This is one of the small fun things I’ve learned while working on writing a face detector from scratch for the v2 of the Smiling Bot.

Single-Shot Detector, like many other detectors, employs Non-Maximum Suppression at inference. Usually, it’s implemented using a greedy algorithm: sort all boxes by detection confidence, take the top, discard overlapping, repeat.

So I noticed in my model, the box with the highest detection confidence was not the box that had the best fitting offsets. Often, it would overlap with the face but partially. However, this poorly fit box would suppress other boxes that had a better geometric fit.

E.g. in this image (on the right), the box that contains the right part of the face (and a lot of non-face space) has the most detection confidence, and it suppresses most other boxes. (The green boxes are the predictions, the pink box is the GT). That “best” box fits the face so poorly that another, second box for the same face survives the NMS. Indicatively, that box approximates the face better.

Essentially, I want my model to stop optimizing class confidence once it’s very confident that the detection is positive, and to start optimizing for the box offsets more instead.

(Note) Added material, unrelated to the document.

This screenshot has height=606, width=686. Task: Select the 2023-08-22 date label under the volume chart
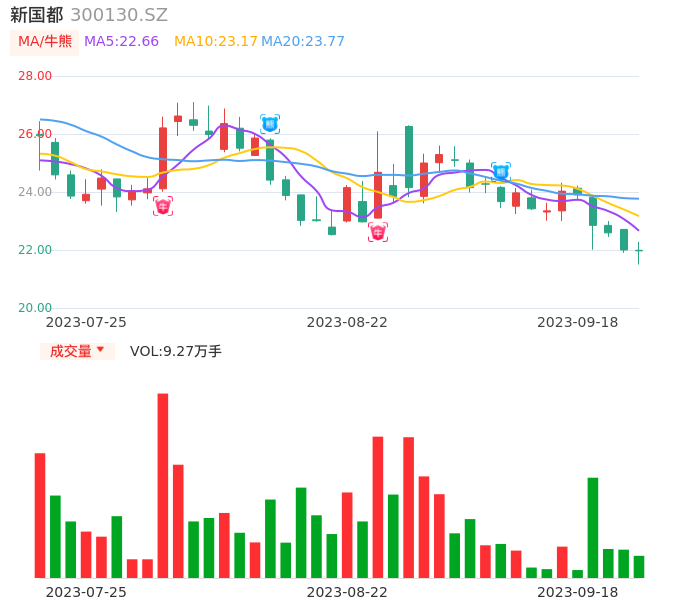point(347,592)
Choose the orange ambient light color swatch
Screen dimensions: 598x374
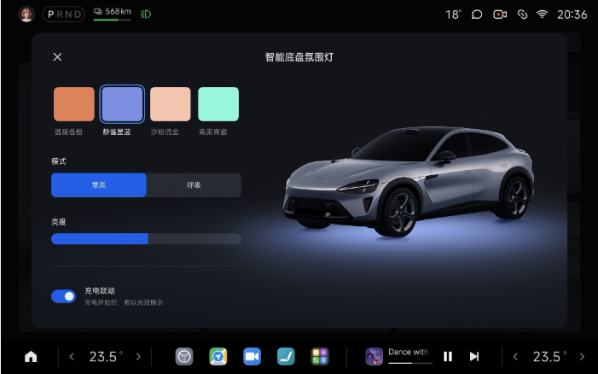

You know why I like neural networks? You can almost literally talk to them like you talk to people; you just need to speak tensors. I literally added the lines “if class confidence is high, put more weight to the offset loss” (here’s the commit), akin to this:

detection_confidence = tf.reduce_max(
     tf.math.softmax(class_logits_pred * gt_pos_cls_mask, axis=1),
     axis=1)
# Find rows that both have "positive detection GT" (gt_pos_mask) and
# have high detection confidence.
mask = gt_pos_mask & (detection_confidence > 0.999)
box_params_focus_mask = expand_mask(mask,
                                    self.detector.num_box_params)
L_extra = (alpha_extra *
           smooth_l1(y_pred_params * box_params_focus_mask,
                     y_gt_params * box_params_focus_mask))
loss = 1.0 / num_matched_boxes * (L_conf + alpha * L_loc + L_extra)
#

After training, the most confident box did fit the face geometry way way better (as did the other boxes). It worked like magic.

Well, ok, it was more like a magic show that a magician puts out: it looks magical but you know a lot of work went into making it look exactly as smooth as it is. E.g. the reweighing factor alpha_extra here was pretty sensitive. “More weight” here actually just meant edouble the offset loss”. Larger values made everything unstable (I started with the factor of 10), and who knows how sensitive this value will be in the further experiments.

I also tried other things that didn’t work, e.g. using max of the two loss components $L_{loc}$ and $L_{conf}$ to keep them the same. This increased the training time significantly, and required a very precisely set weight (195.0-200.0), so I abandoned this approach. I rationalized it as that the max operation simply picks either the class confidence or the offset loss to train on at each step, and thus results in slower, less stable training for the same objective. Meanwhile, for that slower training to work, I had to increase the offset loss weight facto. So in fact, this just implements training for the same objective but with a 200.0 weight for the offset loss.

In other words, the show was put on by a professional magician for sure, with ablation studies no less!

But moments like these, when you get to add something of your own to following someone else’s lead (even if it’s just fine-tuning one parameter here or there) is what makes the life of a Machine Learning engineer really satisfying.